New Canadians were not left out of Canada’s 2015 budget released by the Federal government in late April. The government’s focus on newcomers centres on three primary objectives: remove financial barriers to international education accreditation, reduce costs to send money abroad and provide funds to relocate to job markets with more prospects.
Lowering Costs of Sending Money Abroad
The 2015 budget proposes to provide $6 million over five years to help Canadians access lower-cost remittance services to send money back home. This includes creating a website that will compare service fees by various providers, to help Canadians make informed decisions when sending money.
Monica Boyd, Canada Research Chair in Immigration and Public Policy at the University of Toronto, says this initiative is a feel-good response by the government.
“They’re saying [high remittance fees] are a problem and they care, and will put information on the web,” she says. “It’s to let people know they have choices. It’s a nice promise, but we don’t know what more they’re going to be doing.”
“It’s really important because most of us come here to support a big family so it’s necessary to send money home.” – Muhammad Razak
Muhammad Razak, who sends money a few times every year to family overseas, has the same concern. When he heard that the government would work to lower the cost of remittance services, his first question was: “What’s the procedure?”
This is something the government has yet to indicate. Razak says, however, that this should be a priority. “It’s really important because most of us come here to support a big family so it’s necessary to send money home.”
The EAP report states the government will, “work with financial institutions to evaluate possible collaboration opportunities to expand access to lower-cost remittance services.”
Funds for Obtaining Credentials
The government also announced plans to make the Foreign Credential Recognition Loans program permanent.
Introduced in 2011, the pilot project provided loans to foreign-trained individuals to help cover the cost of obtaining their credentials in Canada. A total of $9 million was provided over two years to 1,500 recipients across the country, with an average loan amount of $6,000.
The Economic Action Plan 2015 proposes to put $35 million over five years towards making this a permanent initiative.

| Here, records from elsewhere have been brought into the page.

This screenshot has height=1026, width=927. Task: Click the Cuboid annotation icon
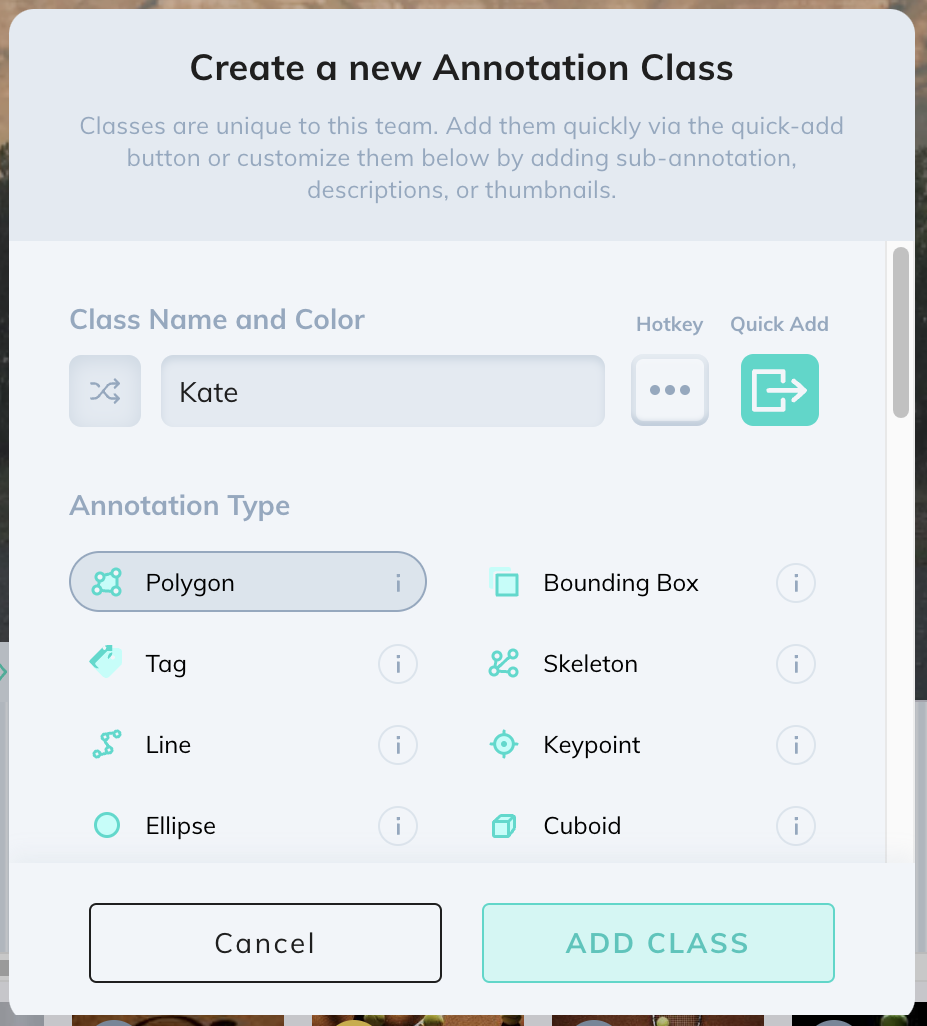point(504,824)
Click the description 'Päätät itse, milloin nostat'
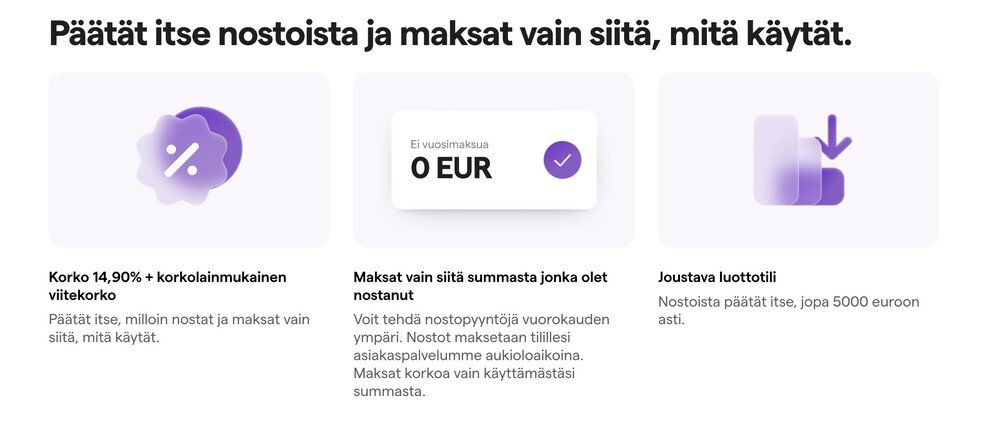The height and width of the screenshot is (421, 1000). [179, 328]
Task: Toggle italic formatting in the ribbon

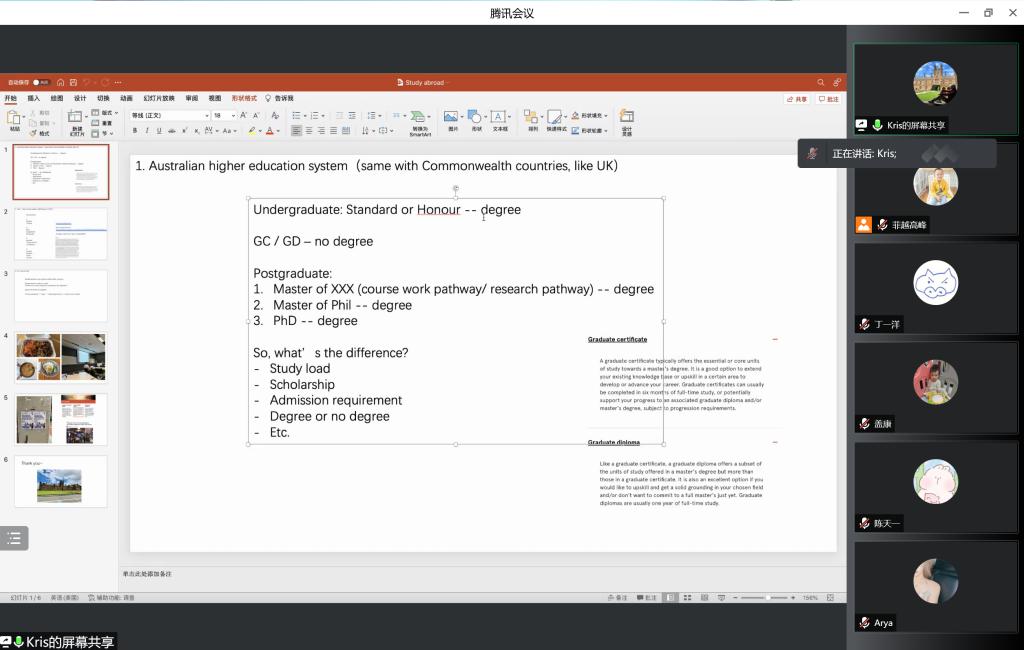Action: click(147, 130)
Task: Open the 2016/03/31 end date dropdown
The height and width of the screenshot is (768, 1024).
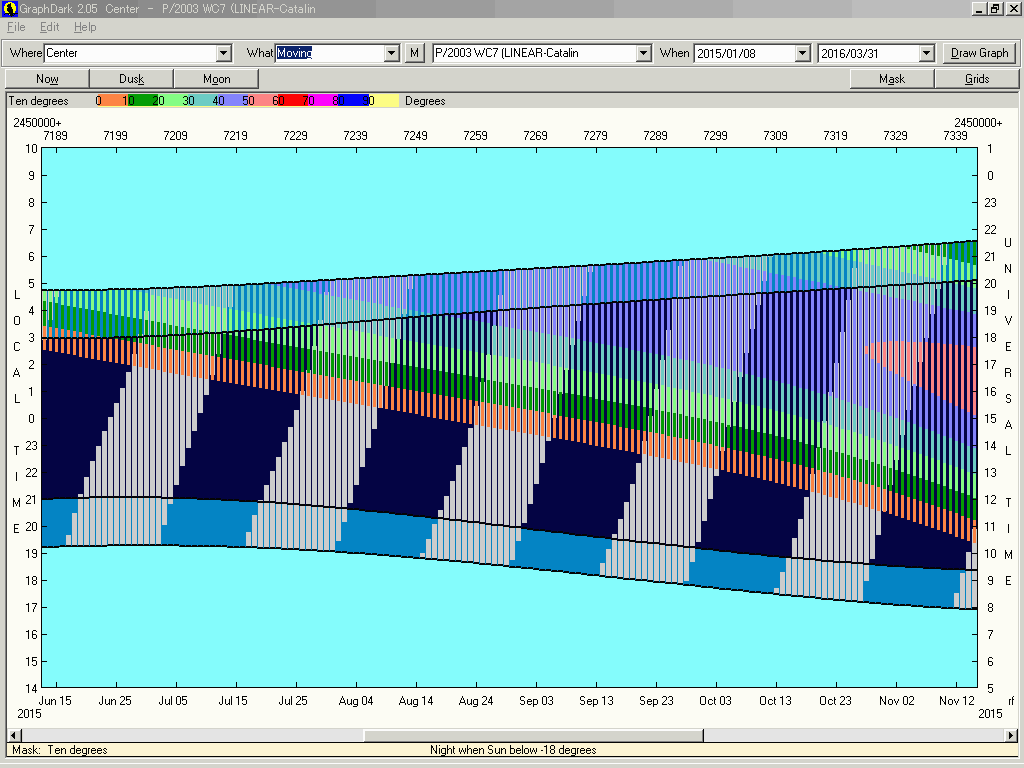Action: coord(926,53)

“The impact of providing micro loans to internationally trained professionals is profound.” – Dianne Fehr, Immigrant Access Fund
The loans will continue to be provided by community-based organizations like Immigrant Access Fund, a nonprofit in Alberta. Dianne Fehr, the organization’s Executive Director says she was thrilled to hear the government is making this program permanent.
“The impact of providing micro loans to internationally trained professionals is profound. We knew that [the government] was pretty pleased with this program,” Fehr says.
Immigrant Access Fund received $1.8 million from the government during its pilot program, which initially provided over 300 loans. Fehr explains that the $1.8 million of government funding has since been recycled back into the program 1.5 times as people pay off their loans.
Recipients begin to pay interest as soon as they receive the loan money for up to two years, and then pay 1.5 per cent above the prime rate, a rate set by Immigrant Access Fund. Fehr says the government has been completely hands-off by allowing community organizations to determine participants’ eligibility and interest rates.
Fahad Mughal, who immigrated to Canada in 2011, is one of the organization’s loan recipients.
“I was looking to upgrade my skills and learned about a business analyst certification program, but there wasn’t any government funding for this.”
He found out about the Foreign Credential Recognition Loans program and took a $5,000 loan to enroll in the certification program. That program led to his current job as a business analyst with the City of Edmonton.
“I know immigrants who want to go to Toronto or Vancouver. I’ve seen immigrants live in these saturated markets and they’re just doing survival jobs. I didn’t move to Canada to do these survival jobs and that’s why I moved.” – Fahad Mughal
Mughal, who was educated in Pakistan and has a bachelor’s degree in computer science and a master’s degree in business administration, initially immigrated to Brampton. He worked odd jobs for several months before moving to Edmonton.
Since finding professional and steady work, he has convinced five families who planned to live in Ontario, to move to Edmonton instead.
“I think that’s the main reason why immigrants come to Canada,” Mughal says. “They want to have a better life. I know immigrants who want to go to Toronto or Vancouver. I’ve seen immigrants live in these saturated markets and they’re just doing survival jobs. I didn’t move to Canada to do these survival jobs and that’s why I moved.”
Funds to Relocate
The government also proposes to allocate $7 million over two years towards programming, which will support youth and immigrants to relocate to areas in Canada where job opportunities exist.
Studies done by Statistics Canada show that immigrants integrate better and faster in cities like Edmonton and Calgary, rather than larger metropolitan cities like Toronto and Montreal.
Boyd says the proposed budget of $7 million to encourage this move is quite low.
“It’s not a lot of money,” Boyd says. “It’s simply [the government] saying we are going to focus on things that we think are going to facilitate the life of immigrants in Canada. But they’re not saying much about what exactly they’re doing or how they’re going to do it.”
The Minister of Employment and Social Development, Pierre Poilievre, was unavailable for an interview with New Canadian Media before deadline.